ARLINGTON, Texas -- The Rays flew home early this morning from the heart of Texas still hopeful of chasing someone down for a postseason spot, thanks to a winning road trip that took them cross country and through three time zones.
Thursday’s 6-3 win against the Rangers at Globe Life Park was the Rays’ sixth of the 10-game, three-city trip against the Athletics, Cubs and Rangers. Three of the four losses came in extra-innings.
“We’re really good with the bounce after the fall,” Rays manager Joe Maddon said. “We’ve lost some tough games on this trip, and that’s part of the game of baseball but we came back.”
Thursday’s victory gave the Rays three wins in the four-game series against the Rangers and improved their record to 10-2 in their last 12 series with four of those victories coming in four-game series.
More importantly, Thursday’s win moved the Rays to within one game of .500 for the second time since they bottomed out at 18 games under .500 on June 10. Since then the Rays are 36-19, which is the second-best record in the majors behind the Orioles during that run.
Now the Rays begin a nine-game stretch where they play teams that they are chasing in the Wild Card standings -- Yankees, Tigers and Blue Jays.
Rolling past the Rangers during the past two games behind dominant performances by Chris Archer on Wednesday and Jake Odorizzi on Thursday gives the Rays some momentum heading into the homestand.
“I think it’s a big thing, honestly,” Odorizzi said. “It feels like we haven’t played anybody in the East for a long time. We’ve been playing really well outside the division and now’s the real test and now we start our division so we can make up a lot of ground if we continue to play this way.”
Rays pitchers have allowed three or fewer runs in 18 straight road games, the longest run of its kind in the major leagues since the 1908 Cubs did it in 21 games. Their current run of three or fewer runs allowed in 10 straight games – all on this road trip – is a team record for games played home or away.
Odorizzi kept the streak alive with seven innings of four-hit ball. He allowed two runs on a two-run homer by Geovany Soto and struck out seven.
The Rays offense backed Odorizzi with another night of long ball.
Logan Forsythe got things started with a two-run homer in the second inning with Yunel Escobar on base. Evan Longoria and James Loney singled in runs in the third inning to give Odorizzi a 4-0 lead.

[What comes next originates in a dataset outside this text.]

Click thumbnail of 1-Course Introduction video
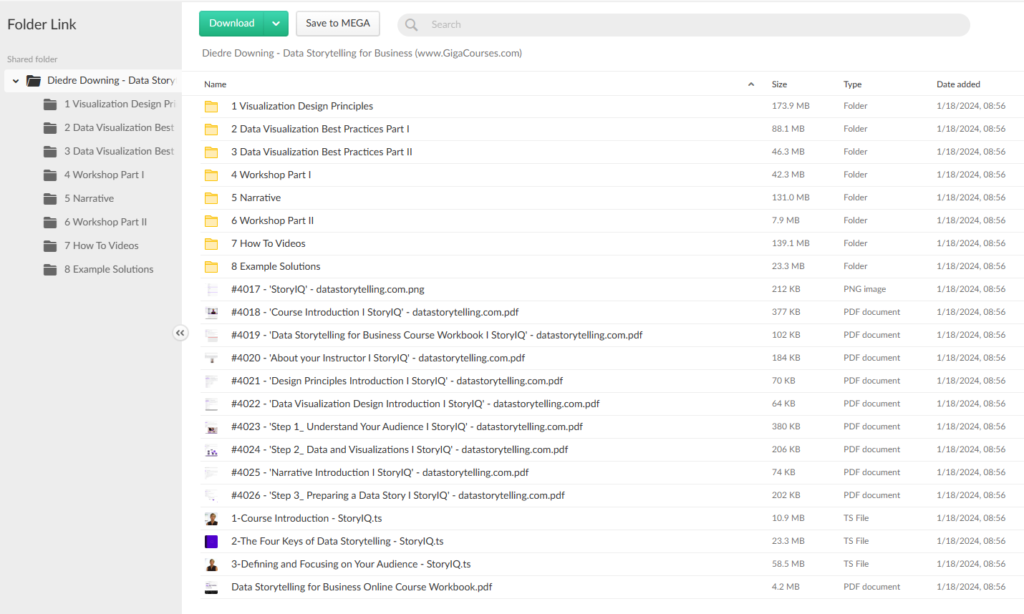 pos(211,519)
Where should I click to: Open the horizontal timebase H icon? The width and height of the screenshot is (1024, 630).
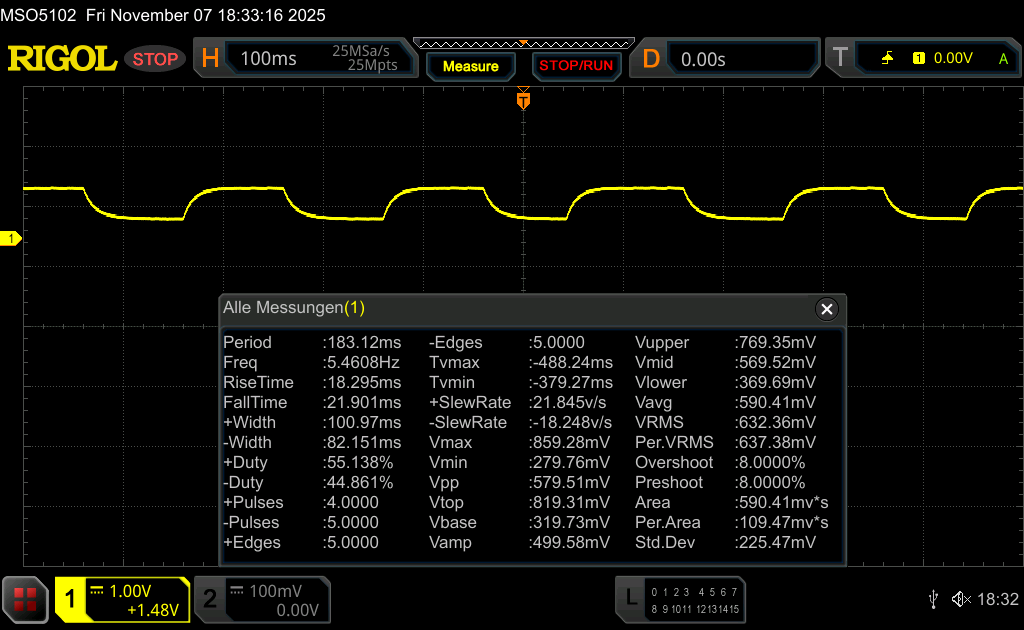point(210,59)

Longoria pushed the lead back to four in the fifth inning when he followed a one-out walk by Ben Zobrist with his team-leading 15th home run of the season.

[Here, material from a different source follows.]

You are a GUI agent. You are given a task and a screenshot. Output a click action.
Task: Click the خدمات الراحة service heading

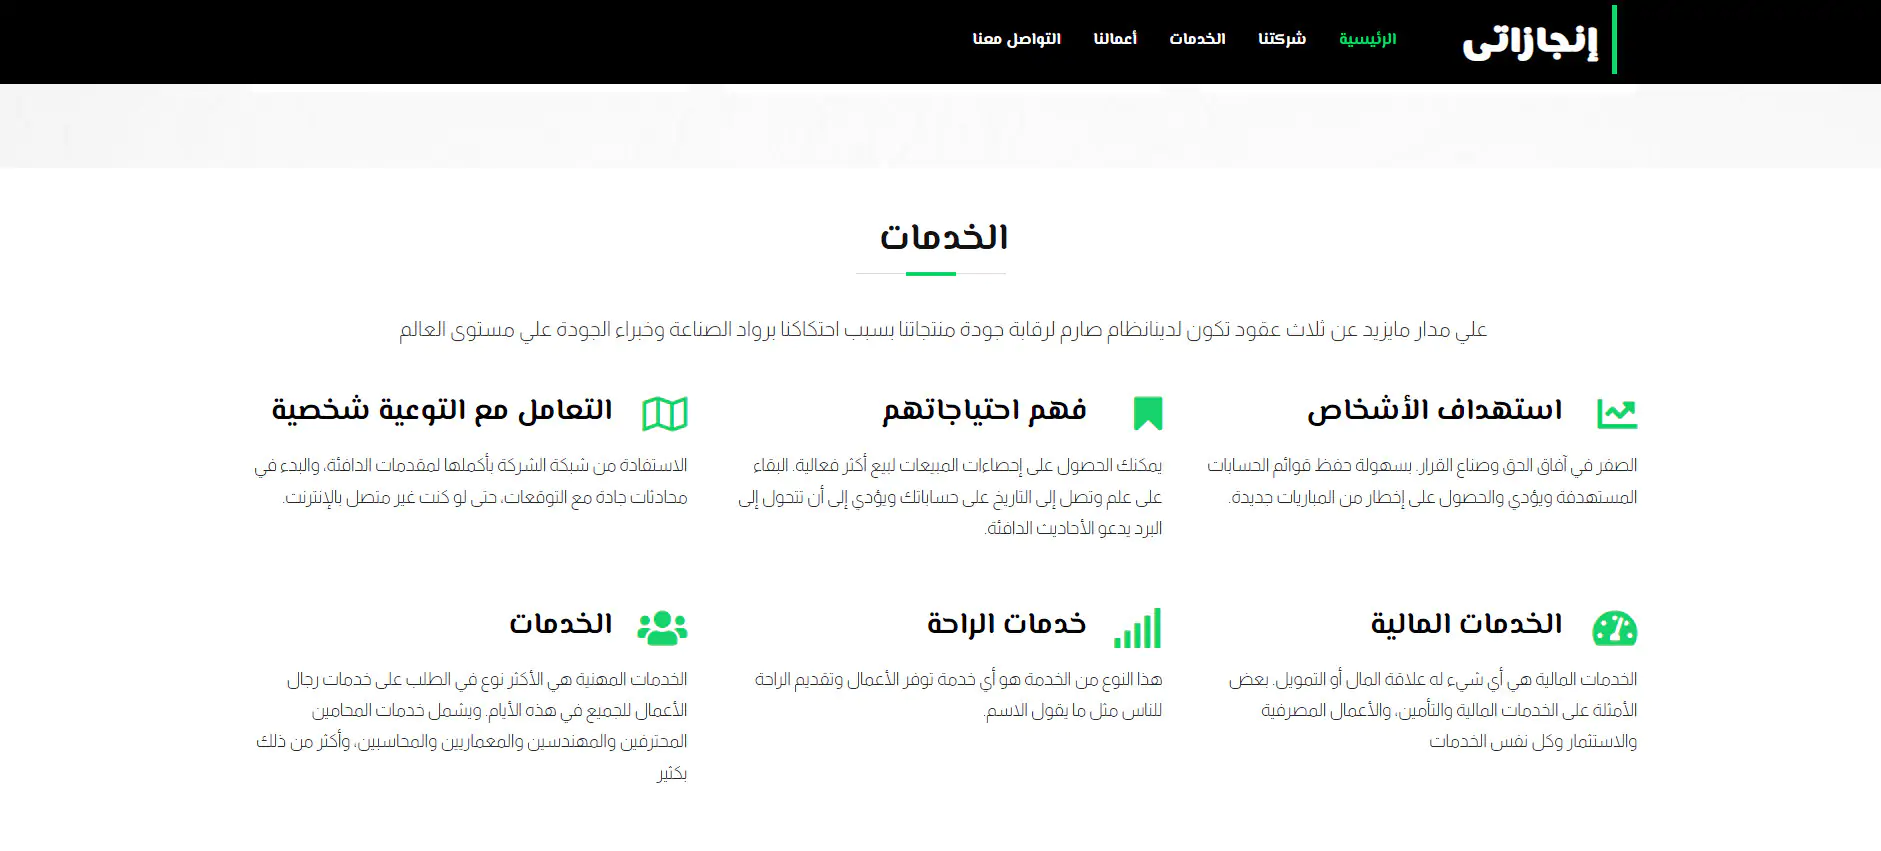[1006, 624]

Jeff Beliveau allowed a home run to Rougned Odor in the eighth inning but Brad Boxberger and Jake McGee finished off the Rays by getting the final five outs. McGee earned his team-leading 13th save along the way.
Odorizzi evened his record at 9-9 with this seventh win in his last 10 starts.
Maddon said he can see Odorizzi’s confidence grow with each outing.
“He’s swaggering out, he’s swaggering back in. He’s got a little bit of John Wayne working now,” Maddon said. “It’s good. It’s a good thing.”
Odorizzi said he’s a different pitcher than he was at the beginning of the season. Back then he was afraid to pitch to contact. Now he knows contact won’t necessarily ruin his night. Having figured that out, Odorizzi had turned into a strikeout pitcher. His 146 strikeouts lead all major league rookies.
“He’s absolutely this good,” Maddon said. “From ground level you can see it. I think he can even be better once he begins to understand himself. He’s at least this good, and he’s young. He’s still learning the ropes in the American League and he’s learning himself better.”
Now the Rays head toward the home stretch with the confidence and momentum that comes with a hot second half.
“It was tough early, but tough times don’t last, but tough teams do,” Odorizzi said. “That’s what we’re trying to do right now, defy the odds and make a comeback.”